Médias sociaux - Médias sociaux : les politiciens de la région sont-ils branchés?

À l'aube d'une éventuelle campagne électorale au Québec, l'utilisation des médias sociaux par les politiciens devient de plus en plus un thème d'actualité.

Dans la circonscription de Rouyn-Noranda-Témiscamingue, le candidat pour la Coalition avenir Québec, Bernard Flébus, et la candidate du parti libéral, Mélissa Turgeon, ont déjà des comptes Facebook.

En Abitibi-Ouest, le député péquiste, François Gendron, vient d'annoncer qu'il faisait son arrivée sur les médias sociaux.

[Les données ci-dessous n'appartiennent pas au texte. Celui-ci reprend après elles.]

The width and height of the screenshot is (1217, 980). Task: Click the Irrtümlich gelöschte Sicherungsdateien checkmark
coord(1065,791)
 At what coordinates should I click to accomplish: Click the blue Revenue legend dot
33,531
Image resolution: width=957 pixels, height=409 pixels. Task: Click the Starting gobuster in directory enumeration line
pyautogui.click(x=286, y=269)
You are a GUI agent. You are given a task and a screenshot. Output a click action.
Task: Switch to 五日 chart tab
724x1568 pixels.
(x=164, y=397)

« On est devant une campagne imminente, donc, il est logique de vouloir rejoindre le plus grand nombre de gens possible. C'est de la modernité et il faut s'adapter à la réalité », affirme François Gendron.

Selon l'auteure des livres « médias sociaux 101 » et « médias sociaux 201 », Michelle Blanc, il est tard pour les politiciens qui ne sont toujours pas branchés : « Il faut se monter une communauté avant d'en avoir besoin. Si ce n'est pas le cas, ça fonctionne beaucoup moins bien. »

Du côté de Québec solidaire, le candidat dans Rouyn-Noranda-Témiscamingue, Guy Leclerc, affirme être présent sur Facebook et Twitter :« Ça demande une certaine maîtrise technique, parce qu'il y a toujours des risques. Les paroles s'envolent, mais les écrits restent. »

Les politiciens interrogés sur la question des médias sociaux ont tenu à rappeler la valeur inégalable des échanges en personne avec les citoyens.